16日、2日目の協議に向かう茂木経済再生相=ワシントン(共同)
16日、2日目の協議に向かう茂木経済再生相=ワシントン(共同)

 【ワシントン=塩原永久】新たな日米貿易交渉の初会合が「非常によい雰囲気」(茂木敏充経済再生担当相)の中で2日間の日程を終えた。米国内で自由貿易協定(FTA)締結の対日要求が根強いが、茂木氏らの交渉団は、当面の協議を農産物や自動車などの物品関税に絞る“日本ペース”に持ち込めたとの認識をにじませ、政府内には安堵(あんど)感も漂う。ただ、米議会を中心に強硬論も渦巻き、対立の火種は残っている。

 「協議を加速させたい」

 16日の閣僚折衝を終え、記者会見した茂木氏はそう語り、来週に再度訪米して米通商代表部(USTR)のライトハイザー代表と会談すると説明した。

 日米は昨年9月、新たな貿易協議の開始で合意。日本政府は日米の「物品貿易協定(TAG)」と呼び、交渉対象を農産品や自動車などの物品に限定する方針を示してきた。

 一方、米経済界では日本との2国間交渉の開始に際し、物品だけでなく、サービス分野なども含めた包括的なFTAを結び、日本市場をこじ開けるべきだとの声が強まっていた。

 初会合で日本は、貿易協定の対象について「物品以外に想定していない」と米国側に強調。米国の提案でデジタル貿易も話し合うことになったが、当面の交渉の対象範囲は、おおむね日本の主張通りになった。
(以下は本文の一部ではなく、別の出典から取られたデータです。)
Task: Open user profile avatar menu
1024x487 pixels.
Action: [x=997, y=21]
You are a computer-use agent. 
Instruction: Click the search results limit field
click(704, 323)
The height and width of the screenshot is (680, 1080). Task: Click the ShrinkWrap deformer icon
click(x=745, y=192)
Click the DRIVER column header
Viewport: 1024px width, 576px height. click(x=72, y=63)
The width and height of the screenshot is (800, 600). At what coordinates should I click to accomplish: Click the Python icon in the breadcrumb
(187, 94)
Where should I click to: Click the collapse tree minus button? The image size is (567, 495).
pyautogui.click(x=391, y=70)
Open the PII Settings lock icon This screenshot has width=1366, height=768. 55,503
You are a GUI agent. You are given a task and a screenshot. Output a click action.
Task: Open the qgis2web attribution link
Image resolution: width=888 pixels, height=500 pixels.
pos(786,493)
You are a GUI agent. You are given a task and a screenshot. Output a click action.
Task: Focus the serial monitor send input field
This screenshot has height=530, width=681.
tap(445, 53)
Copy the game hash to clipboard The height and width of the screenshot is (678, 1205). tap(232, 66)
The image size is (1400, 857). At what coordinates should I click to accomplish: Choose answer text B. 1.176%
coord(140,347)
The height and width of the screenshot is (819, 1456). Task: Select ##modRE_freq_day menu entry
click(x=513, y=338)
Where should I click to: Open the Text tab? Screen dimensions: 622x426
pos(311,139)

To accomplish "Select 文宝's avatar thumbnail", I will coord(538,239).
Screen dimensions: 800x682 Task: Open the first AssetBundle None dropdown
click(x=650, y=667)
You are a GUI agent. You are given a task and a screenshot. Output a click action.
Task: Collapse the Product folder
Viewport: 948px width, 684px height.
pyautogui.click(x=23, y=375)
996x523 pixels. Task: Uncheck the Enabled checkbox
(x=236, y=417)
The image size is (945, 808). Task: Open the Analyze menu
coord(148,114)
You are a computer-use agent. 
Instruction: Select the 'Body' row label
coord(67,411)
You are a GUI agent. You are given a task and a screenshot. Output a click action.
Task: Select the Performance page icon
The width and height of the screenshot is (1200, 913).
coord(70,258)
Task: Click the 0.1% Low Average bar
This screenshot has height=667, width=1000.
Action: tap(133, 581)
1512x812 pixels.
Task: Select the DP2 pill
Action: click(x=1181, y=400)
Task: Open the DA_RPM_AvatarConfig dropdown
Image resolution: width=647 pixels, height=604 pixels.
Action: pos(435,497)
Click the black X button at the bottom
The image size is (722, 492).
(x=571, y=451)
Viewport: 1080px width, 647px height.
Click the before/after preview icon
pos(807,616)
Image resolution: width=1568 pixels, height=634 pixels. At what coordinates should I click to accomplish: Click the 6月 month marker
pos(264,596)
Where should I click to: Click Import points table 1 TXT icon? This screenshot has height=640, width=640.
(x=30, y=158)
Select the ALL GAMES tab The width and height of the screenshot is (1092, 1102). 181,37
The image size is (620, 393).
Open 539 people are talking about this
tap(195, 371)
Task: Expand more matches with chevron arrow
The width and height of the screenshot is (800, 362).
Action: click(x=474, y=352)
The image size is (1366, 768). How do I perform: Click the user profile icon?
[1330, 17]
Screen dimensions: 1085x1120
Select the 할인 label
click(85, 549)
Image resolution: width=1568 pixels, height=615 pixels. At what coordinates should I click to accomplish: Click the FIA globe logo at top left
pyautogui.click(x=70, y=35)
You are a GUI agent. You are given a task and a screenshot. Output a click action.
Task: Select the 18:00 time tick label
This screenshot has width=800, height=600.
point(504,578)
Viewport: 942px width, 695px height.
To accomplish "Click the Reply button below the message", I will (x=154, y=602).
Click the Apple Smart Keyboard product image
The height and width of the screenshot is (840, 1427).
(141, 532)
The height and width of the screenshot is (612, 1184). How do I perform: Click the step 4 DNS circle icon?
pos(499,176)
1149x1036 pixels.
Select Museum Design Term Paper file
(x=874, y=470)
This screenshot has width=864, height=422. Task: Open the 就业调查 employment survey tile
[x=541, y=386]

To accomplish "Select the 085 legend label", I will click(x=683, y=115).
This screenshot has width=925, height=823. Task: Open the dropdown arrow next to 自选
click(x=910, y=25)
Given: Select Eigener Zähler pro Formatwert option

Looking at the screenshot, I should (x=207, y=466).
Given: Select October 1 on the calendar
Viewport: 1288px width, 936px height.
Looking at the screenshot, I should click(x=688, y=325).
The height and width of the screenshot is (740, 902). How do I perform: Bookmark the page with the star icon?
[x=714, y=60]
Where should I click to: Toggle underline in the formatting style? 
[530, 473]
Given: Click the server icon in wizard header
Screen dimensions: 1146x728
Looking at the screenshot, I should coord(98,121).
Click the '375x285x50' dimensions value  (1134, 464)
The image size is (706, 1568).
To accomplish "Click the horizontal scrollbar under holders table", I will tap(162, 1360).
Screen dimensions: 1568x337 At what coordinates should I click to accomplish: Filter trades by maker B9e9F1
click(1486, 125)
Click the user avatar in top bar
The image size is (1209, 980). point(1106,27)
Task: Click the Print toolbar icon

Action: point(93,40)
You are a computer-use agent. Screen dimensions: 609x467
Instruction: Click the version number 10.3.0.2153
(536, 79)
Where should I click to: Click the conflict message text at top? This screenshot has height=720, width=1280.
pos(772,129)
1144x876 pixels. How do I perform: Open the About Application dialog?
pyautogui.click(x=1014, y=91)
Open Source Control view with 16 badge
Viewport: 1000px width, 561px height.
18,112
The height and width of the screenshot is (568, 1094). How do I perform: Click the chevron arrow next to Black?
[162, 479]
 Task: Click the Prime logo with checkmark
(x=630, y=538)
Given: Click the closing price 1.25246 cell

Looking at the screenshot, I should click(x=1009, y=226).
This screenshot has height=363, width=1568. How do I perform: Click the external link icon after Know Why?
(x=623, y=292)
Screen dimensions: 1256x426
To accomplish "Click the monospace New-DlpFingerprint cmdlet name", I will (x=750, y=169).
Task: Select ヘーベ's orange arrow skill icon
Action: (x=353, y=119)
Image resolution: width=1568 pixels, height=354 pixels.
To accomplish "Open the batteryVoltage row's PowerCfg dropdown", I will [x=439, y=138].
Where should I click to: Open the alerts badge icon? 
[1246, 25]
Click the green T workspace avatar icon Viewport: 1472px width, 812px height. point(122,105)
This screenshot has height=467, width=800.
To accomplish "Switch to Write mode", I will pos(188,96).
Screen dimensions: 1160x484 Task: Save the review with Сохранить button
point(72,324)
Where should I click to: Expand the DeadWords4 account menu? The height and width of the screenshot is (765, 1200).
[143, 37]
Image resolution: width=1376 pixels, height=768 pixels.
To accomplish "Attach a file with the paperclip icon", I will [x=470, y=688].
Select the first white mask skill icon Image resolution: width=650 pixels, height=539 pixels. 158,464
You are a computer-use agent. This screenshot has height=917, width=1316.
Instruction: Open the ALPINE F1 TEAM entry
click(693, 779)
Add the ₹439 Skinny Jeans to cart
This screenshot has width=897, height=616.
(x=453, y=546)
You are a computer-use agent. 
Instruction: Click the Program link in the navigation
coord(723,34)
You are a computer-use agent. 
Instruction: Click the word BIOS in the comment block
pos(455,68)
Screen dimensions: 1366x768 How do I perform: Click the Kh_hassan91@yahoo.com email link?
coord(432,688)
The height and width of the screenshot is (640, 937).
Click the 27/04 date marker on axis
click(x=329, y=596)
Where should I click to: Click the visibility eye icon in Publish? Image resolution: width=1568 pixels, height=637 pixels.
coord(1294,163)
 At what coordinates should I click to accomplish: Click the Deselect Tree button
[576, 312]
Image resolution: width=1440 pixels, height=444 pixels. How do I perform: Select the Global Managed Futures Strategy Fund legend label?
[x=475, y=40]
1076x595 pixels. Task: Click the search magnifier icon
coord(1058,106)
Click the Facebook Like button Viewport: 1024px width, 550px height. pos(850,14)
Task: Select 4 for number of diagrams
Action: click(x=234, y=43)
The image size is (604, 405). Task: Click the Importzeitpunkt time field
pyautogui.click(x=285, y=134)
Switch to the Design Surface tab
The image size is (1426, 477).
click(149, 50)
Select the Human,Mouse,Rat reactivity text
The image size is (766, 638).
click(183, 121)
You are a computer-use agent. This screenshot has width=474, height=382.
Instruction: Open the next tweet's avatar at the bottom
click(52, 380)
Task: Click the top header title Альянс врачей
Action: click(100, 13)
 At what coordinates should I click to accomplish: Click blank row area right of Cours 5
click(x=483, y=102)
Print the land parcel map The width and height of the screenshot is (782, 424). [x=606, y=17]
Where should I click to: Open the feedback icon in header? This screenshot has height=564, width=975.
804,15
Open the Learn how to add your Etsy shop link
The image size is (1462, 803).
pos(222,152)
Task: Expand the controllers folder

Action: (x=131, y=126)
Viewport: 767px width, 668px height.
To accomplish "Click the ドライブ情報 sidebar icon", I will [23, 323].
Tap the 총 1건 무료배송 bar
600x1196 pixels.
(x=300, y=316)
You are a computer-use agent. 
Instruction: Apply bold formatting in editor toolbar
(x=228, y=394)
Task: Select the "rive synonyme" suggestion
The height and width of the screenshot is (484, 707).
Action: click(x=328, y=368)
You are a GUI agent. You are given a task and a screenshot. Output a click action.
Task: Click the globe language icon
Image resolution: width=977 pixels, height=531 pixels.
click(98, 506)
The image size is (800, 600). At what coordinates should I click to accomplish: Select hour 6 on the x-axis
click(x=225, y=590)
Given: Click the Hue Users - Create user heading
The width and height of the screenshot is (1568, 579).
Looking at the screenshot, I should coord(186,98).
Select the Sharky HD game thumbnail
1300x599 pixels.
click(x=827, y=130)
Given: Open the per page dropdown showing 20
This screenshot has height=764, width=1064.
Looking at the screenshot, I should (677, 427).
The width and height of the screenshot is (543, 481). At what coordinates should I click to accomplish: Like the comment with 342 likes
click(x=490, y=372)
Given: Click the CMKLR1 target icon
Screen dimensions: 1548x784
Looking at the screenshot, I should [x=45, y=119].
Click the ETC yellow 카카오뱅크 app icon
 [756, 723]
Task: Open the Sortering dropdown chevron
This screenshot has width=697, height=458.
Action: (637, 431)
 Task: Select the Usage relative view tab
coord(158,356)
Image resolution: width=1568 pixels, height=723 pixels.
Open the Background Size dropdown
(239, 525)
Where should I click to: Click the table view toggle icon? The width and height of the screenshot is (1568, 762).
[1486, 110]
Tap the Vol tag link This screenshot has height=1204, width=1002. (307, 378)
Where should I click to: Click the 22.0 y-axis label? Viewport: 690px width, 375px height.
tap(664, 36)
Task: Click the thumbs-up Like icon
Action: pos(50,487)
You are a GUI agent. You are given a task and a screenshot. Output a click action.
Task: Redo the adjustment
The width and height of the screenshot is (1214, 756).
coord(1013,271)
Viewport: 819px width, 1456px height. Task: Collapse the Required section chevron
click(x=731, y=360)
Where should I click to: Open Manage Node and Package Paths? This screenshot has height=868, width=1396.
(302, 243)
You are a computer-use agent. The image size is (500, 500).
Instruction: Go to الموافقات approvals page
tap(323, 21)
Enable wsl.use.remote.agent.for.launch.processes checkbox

 その背景には、環太平洋戦略的経済連携協定(TPP)発効で不利な競争条件を強いられた米農家の声がある。米産牛肉に38・5%の関税が課される一方、TPP参加国のオーストラリアなどへの関税は最終的に9%に下がる。「日本の顧客を失った」と不満を強める米畜産農家が、議員や政府に日本との早期妥結を求める圧力をかけ、USTRは交渉に数年を要する包括的FTAを当面は退けた。

 茂木氏は「(双方に恩恵がある)ウィン・ウィンの合意を目指す」と指摘。政府内からは、初会合が「思い通りとまでは言わないが、順調だった」との声が漏れる。

 ただ、米国では、日本が一定の市場開放を認めるとみられる農業分野は「入り口に過ぎない」(米議会関係者)と矛先を収める気配は乏しい。米政府が検討中の自動車関税についても、元USTR高官のカトラー氏は「トランプ政権が交渉の駆け引き手段として活用する(輸入車などへの)追加関税の脅しを手放すと考えにくい」と指摘し、日米交渉の攻防を予想する。